* [Page excerpt]:
= = = = = = =

How do mesoscale eddies modulate CO2 fluxes in the Southern Ocean?

How do mesoscale eddies modulate CO2 fluxes in the Southern Ocean?

Mesoscale eddies and Southern Ocean carbon sink

The Southern Ocean takes up more than a quarter of the anthropogenic CO₂. Its powerful westerly winds, deep overturning circulation, and intense mixing make it a major player in Earth’s climate system. But beneath this large-scale picture lies a world of swirling, dynamic structures that constantly reshape the ocean’s physical and biogeochemical properties: mesoscale eddies.

Cyclonic and anticyclonic mesoscale eddies— rotating features with spatial scales of 10–200 km— are far more than background turbulence. They trap and transport water masses, alter nutrient pathways, and modulate air-sea gas exchange. Yet their contribution to the Southern Ocean carbon sink has remained difficult to quantify, especially over longer timescales.

= = = = = = =

* [Set problem A]:
Render the records as a Markdown table with the columns "Row" and "Line," starting with the line that contains "Viewport: 1076px width, 485px height." and continuing through the last line of the records, leaving out blank lines and the pictures.
The records below are unrelated to the passage on Southern Ocean eddies.

* [Data supplied]:

= = = = = = =

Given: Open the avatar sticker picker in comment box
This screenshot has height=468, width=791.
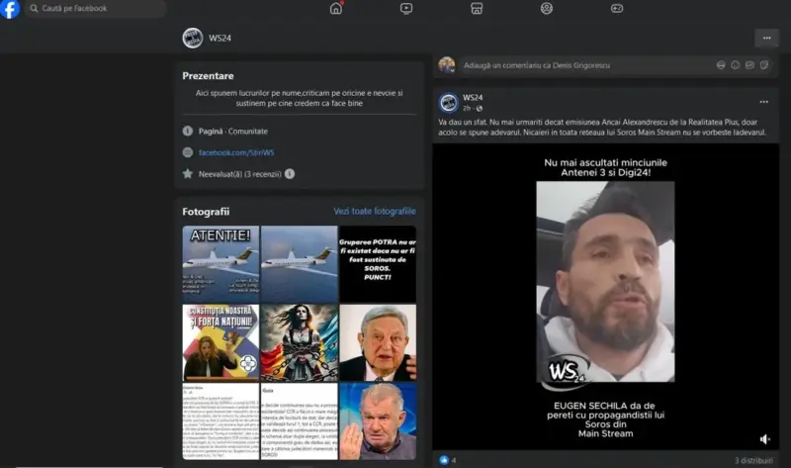Looking at the screenshot, I should point(721,65).
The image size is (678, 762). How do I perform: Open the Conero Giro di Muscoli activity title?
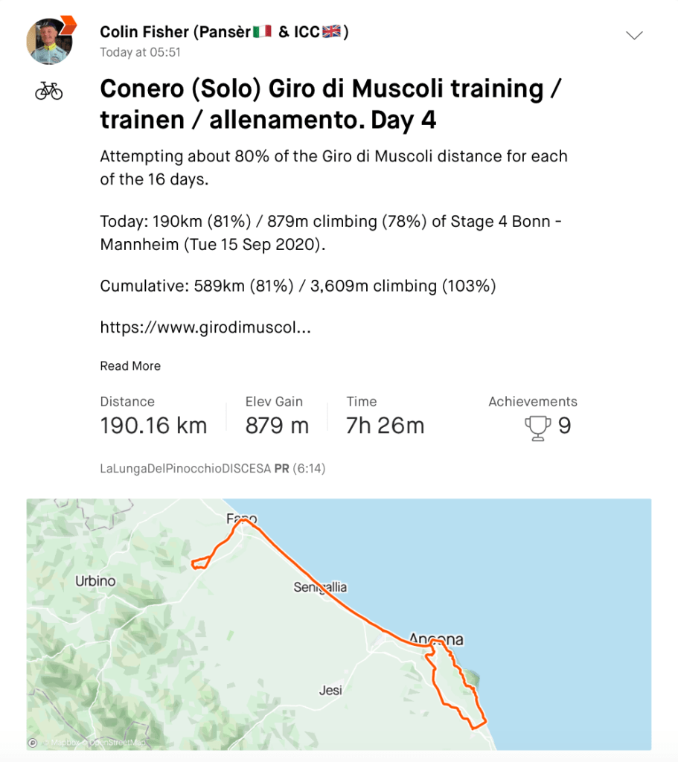pyautogui.click(x=330, y=103)
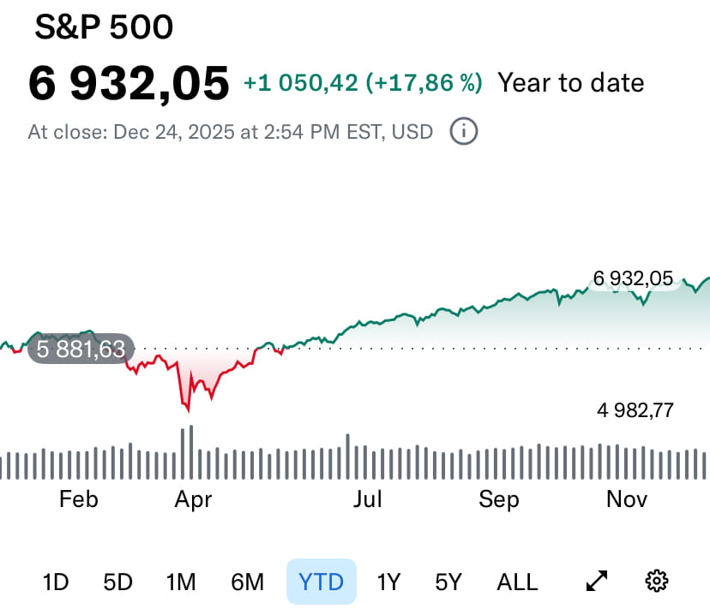Click the tallest volume bar above Apr
This screenshot has width=710, height=609.
click(x=190, y=451)
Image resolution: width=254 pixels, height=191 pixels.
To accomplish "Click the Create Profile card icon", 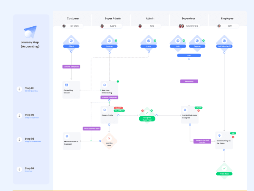I will pyautogui.click(x=105, y=110).
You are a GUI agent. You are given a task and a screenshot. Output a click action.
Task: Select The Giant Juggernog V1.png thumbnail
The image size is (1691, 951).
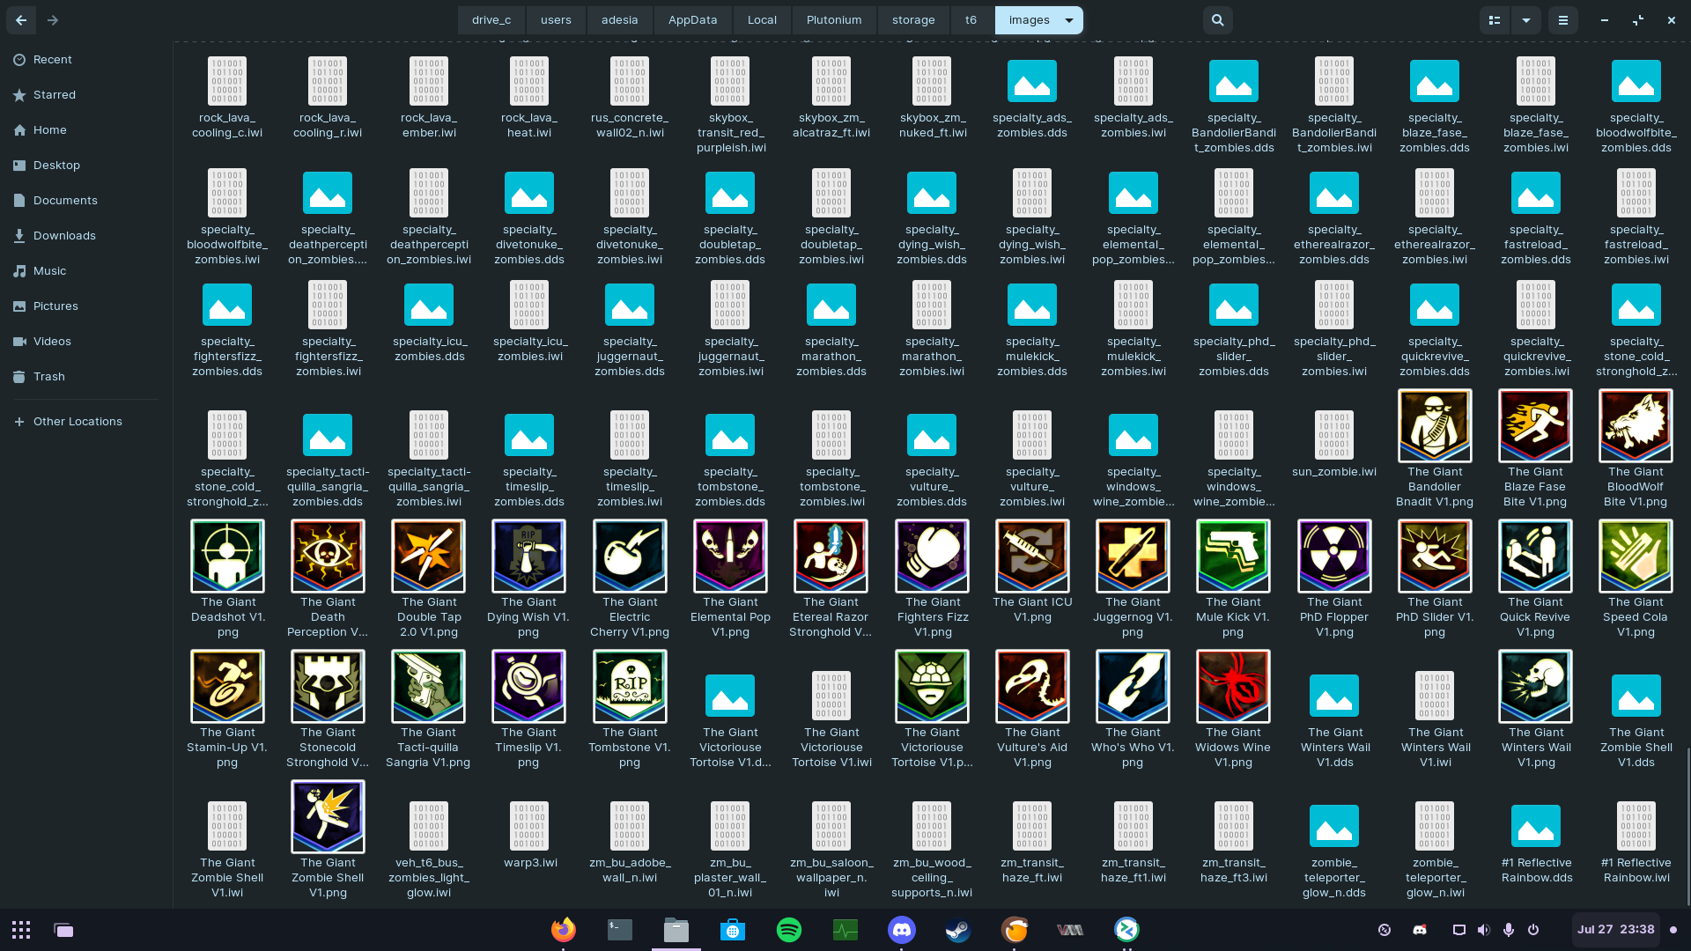[1133, 556]
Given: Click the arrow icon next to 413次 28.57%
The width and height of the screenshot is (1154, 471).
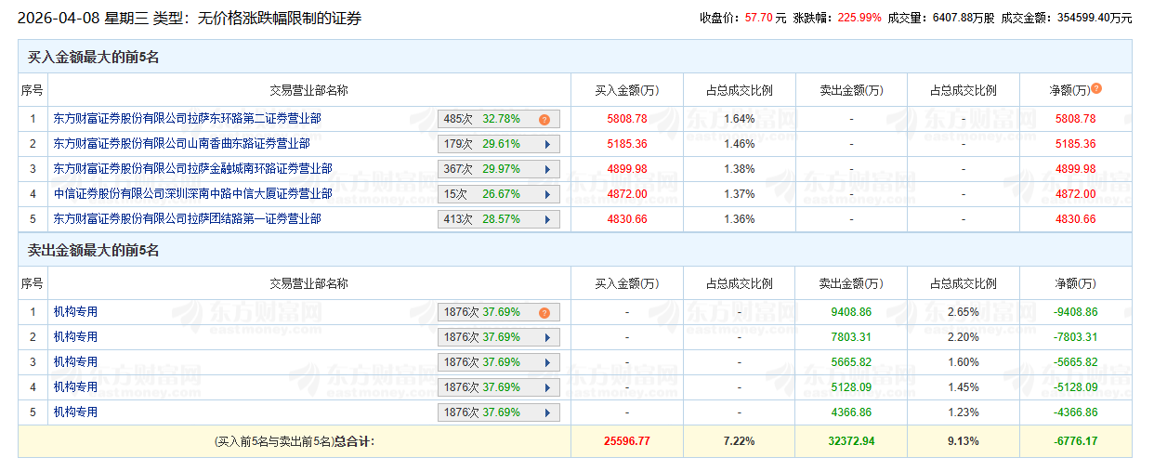Looking at the screenshot, I should pyautogui.click(x=547, y=219).
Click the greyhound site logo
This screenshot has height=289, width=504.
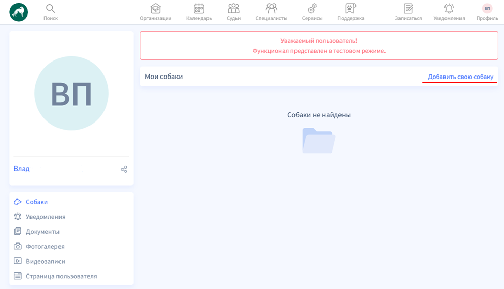(x=19, y=12)
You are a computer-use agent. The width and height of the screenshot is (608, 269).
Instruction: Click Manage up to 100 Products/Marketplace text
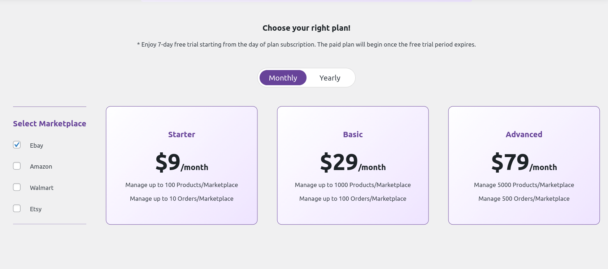click(182, 185)
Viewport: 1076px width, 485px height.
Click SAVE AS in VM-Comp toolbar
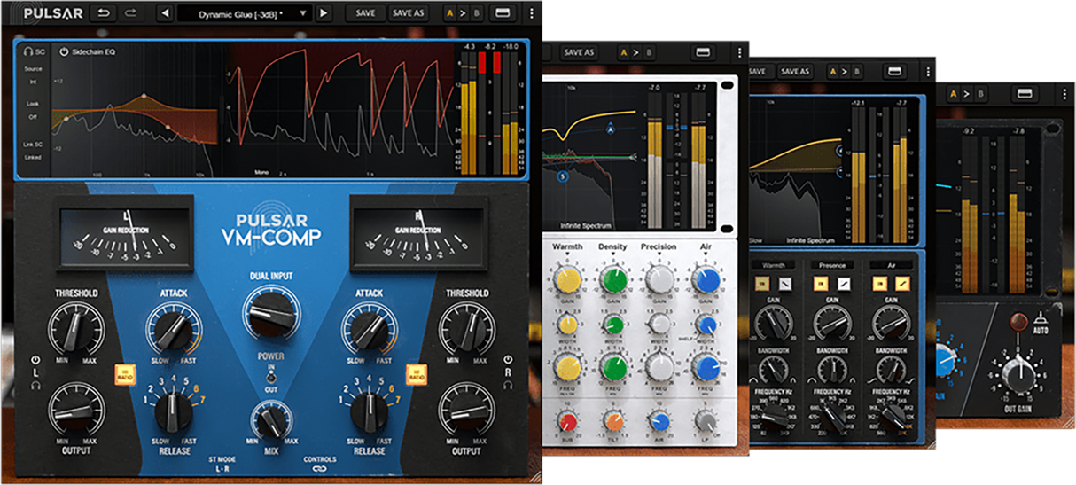click(408, 13)
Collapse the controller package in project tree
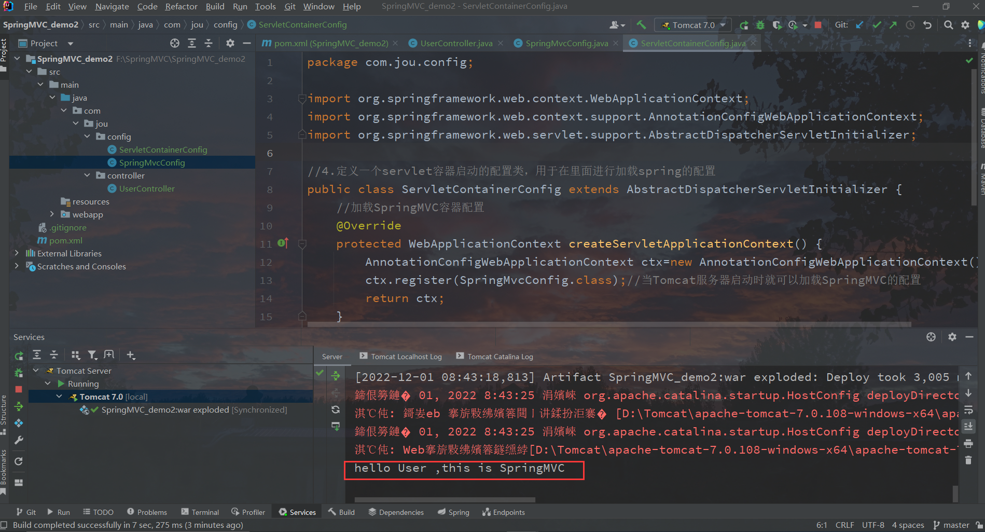Screen dimensions: 985x532 [87, 175]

= = = = = = =

* [Set problem B]:
List the features that the passage on Southern Ocean eddies says make the Southern Ocean a major player in Earth's climate system.

* [Complete answer A]:
| Row | Line |
|---|---|
| 1 | Viewport: 1076px width, 485px height. |
| 2 | Click SAVE AS in VM-Comp toolbar |
| 3 | click(408, 13) |
| 4 | Collapse the controller package in project tree |
| 5 | Screen dimensions: 985x532 [87, 175] |

* [Complete answer B]:
- Powerful westerly winds
- Deep overturning circulation
- Intense mixing